Smart accesses only the minimum amount of data required to answer a specific user request.

No Unnecessary Storage

Customer business data is not persistently stored or replicated by Smart.

User Visibility & Control

Users retain visibility into how results are generated and control which data sources are connected and analyzed.

Customer Business Data

Structured data stored in customer databases or files, accessed solely to perform user-initiated analyses.

Configuration & Metadata

Connection settings, schema mappings, and technical metadata required to operate the service.

User Interaction Data

User prompts, filters, and feedback submitted through the Smart interface.

Smart does not intentionally process personal data beyond what is present in customer-provided sources.

Least-Data Principle

For each query, Smart processes only the minimum information required to generate an answer. This may include:

Smart does not ingest or copy full tables unless explicitly required to perform an analysis initiated by the user.

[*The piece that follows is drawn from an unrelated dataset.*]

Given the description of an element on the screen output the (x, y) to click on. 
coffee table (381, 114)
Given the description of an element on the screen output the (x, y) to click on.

• Database or file schema metadata and definitions
• Limited data samples (up to 10 rows per column) strictly for query disambiguation
• User-provided inputs such as questions and filters

In-Memory Processing

Query data is processed in memory

• Data is not written to disk as part of query execution
• Smart does not maintain a persistent copy of customer databases or spreadsheet contents

Industry-Standard Security

Smart applies industry-standard security controls, including:

• Encryption in transit using TLS
• Encryption at rest at the infrastructure or database layer
• Isolated customer environments to prevent cross-customer access
• Access to systems is restricted based on role and operational need.

Dedicated Environments

Each customer operates in a dedicated, isolated environment

Regional Deployment Options

Regional deployment options are available (e.g., EU-based deployment for GDPR considerations)

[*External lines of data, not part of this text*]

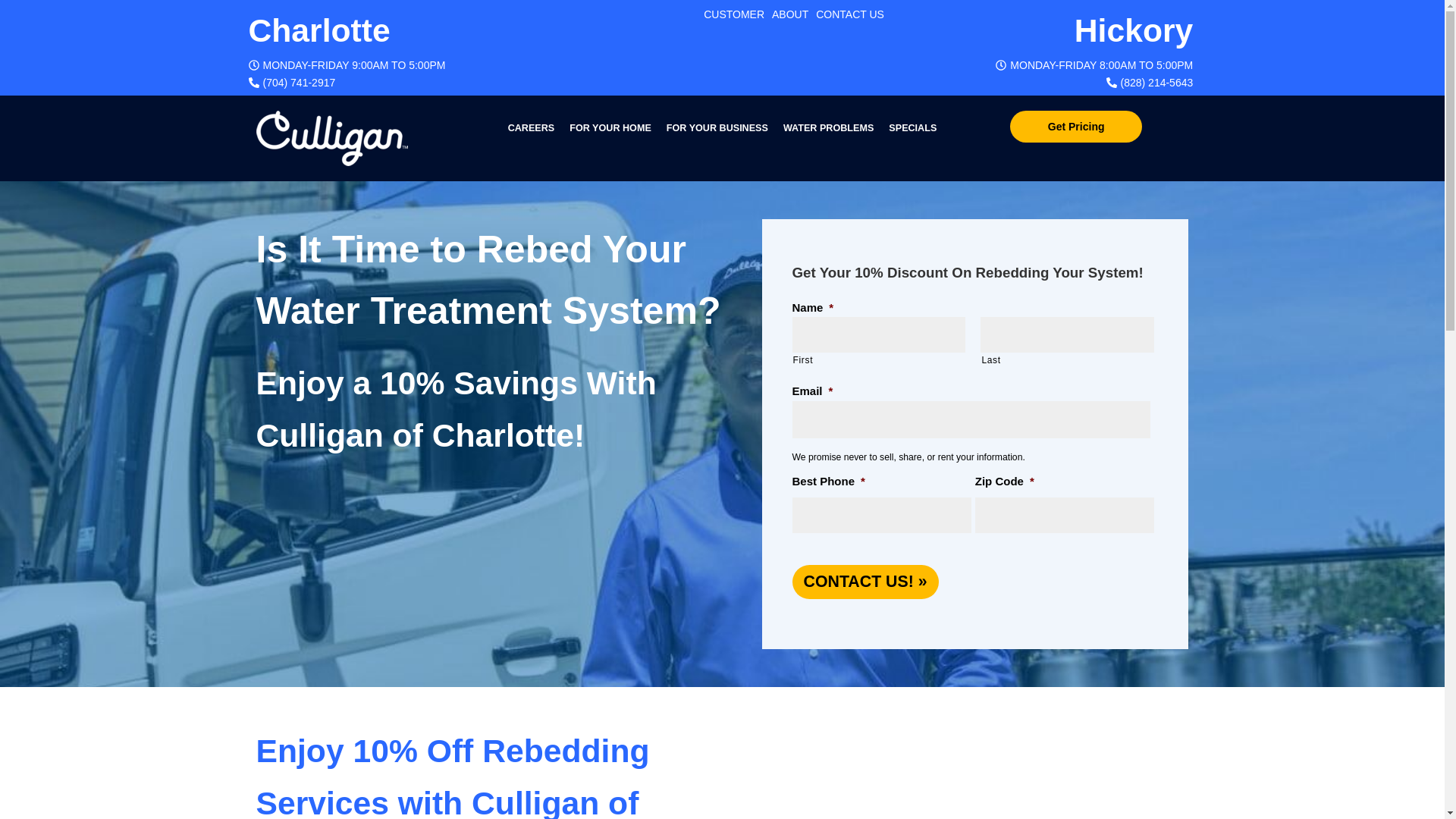
CAREERS (531, 127)
ABOUT (789, 14)
CONTACT US (849, 14)
FOR YOUR HOME (609, 127)
CUSTOMER (733, 14)
Given the description of an element on the screen output the (x, y) to click on. 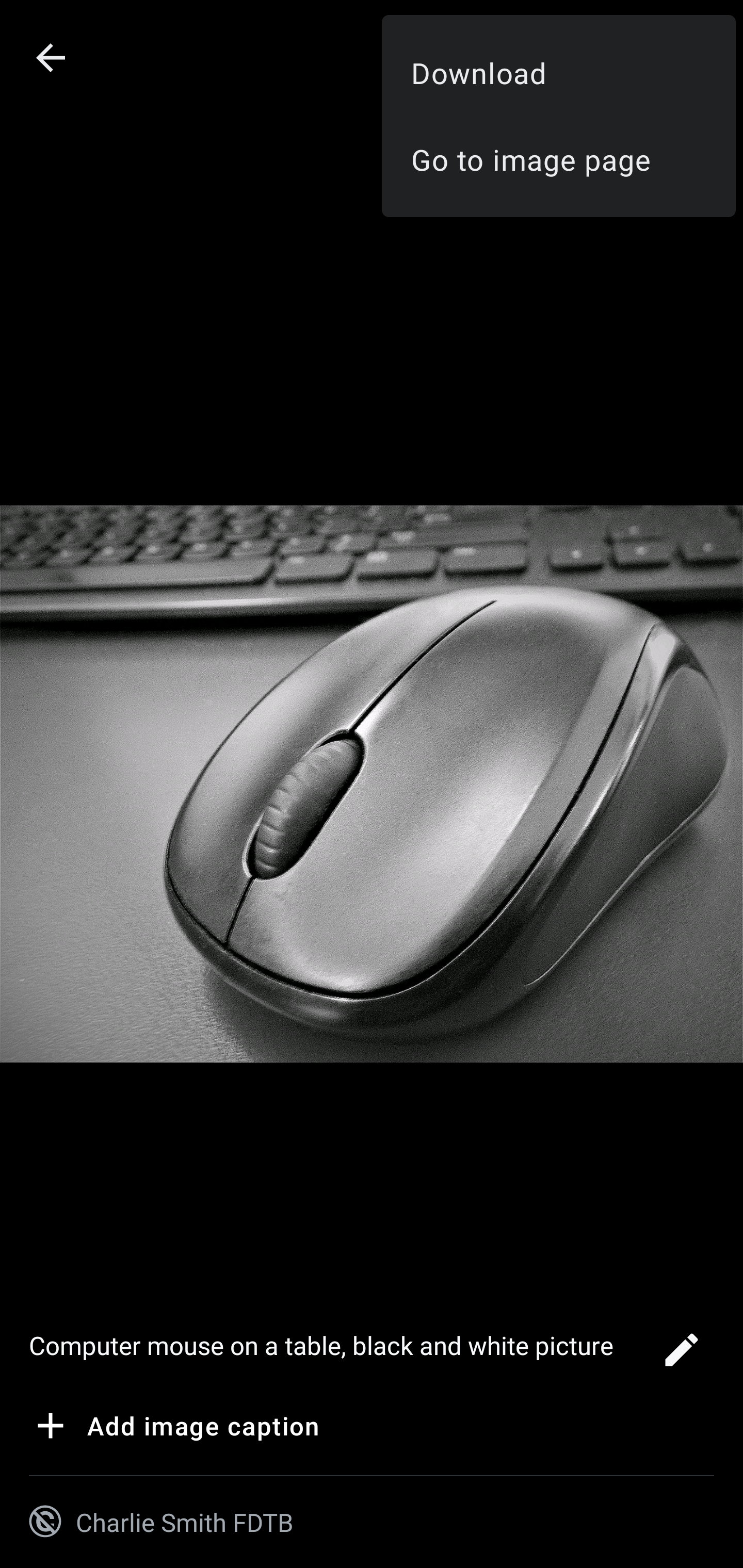
Download (558, 72)
Go to image page (558, 159)
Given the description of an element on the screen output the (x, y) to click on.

Customers are responsible for selecting a deployment region aligned with their regulatory obligations

SQL Visibility

Users can inspect SQL queries generated by Smart at any time.

Reasoning Traceability

Where applicable, Smart surfaces the execution logic used to generate outputs, enabling users to validate and audit results before acting on them.

Data Accessed

When connecting Google services (e.g., Google Sheets), Smart may access:

Smart does not access Google Drive files unless explicitly authorized by the user.

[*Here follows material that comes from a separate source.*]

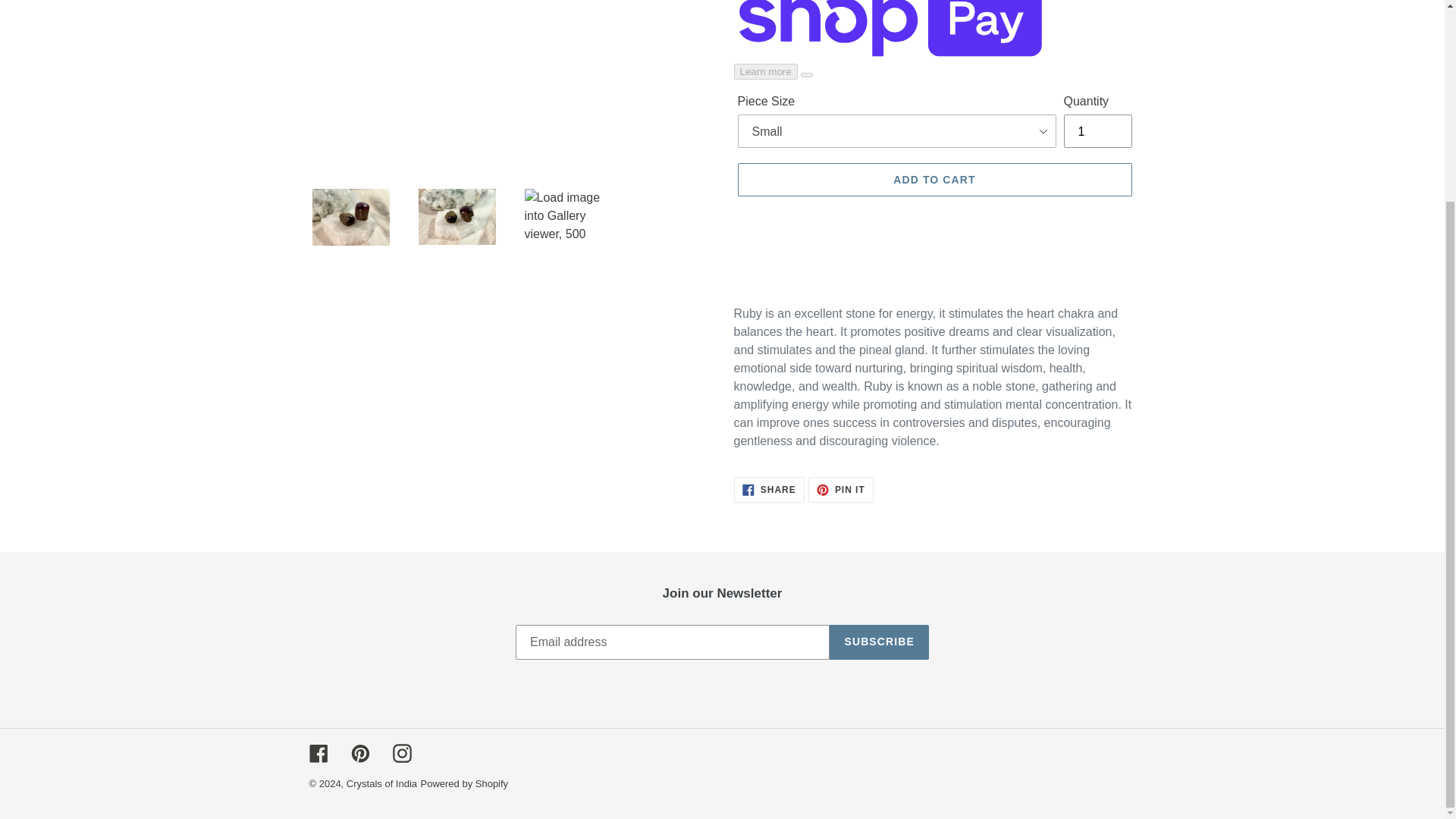
1 (1096, 131)
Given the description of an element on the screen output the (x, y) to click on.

• Spreadsheet metadata (file name, structure)
• Spreadsheet contents explicitly selected by the user
• Account identifiers required for authentication

Data Usage

Google user data is used solely to provide the Smart service, including:

Google user data is not used for advertising, profiling, or marketing.

• Reading spreadsheet structure and contents
• Generating analytical outputs such as tables and charts
• Enabling interactive analysis based on user input

Data Sharing

Smart does not sell or share Google user data. Google user data may be processed by:

• Smart's infrastructure providers, strictly to operate the service
• AI service providers used to generate analytical outputs, under contractual confidentiality obligations

Data Protection & Retention

Google user data is processed in memory where possible

• Data is encrypted in transit using TLS
• Smart does not maintain a persistent copy beyond what is required to deliver the service
• Users may revoke access at any time. Upon revocation or deletion request, retained Google user data under Smart's control is removed.

No Training Commitment

Smart does not use Google user data to train foundation models unless explicitly agreed in writing.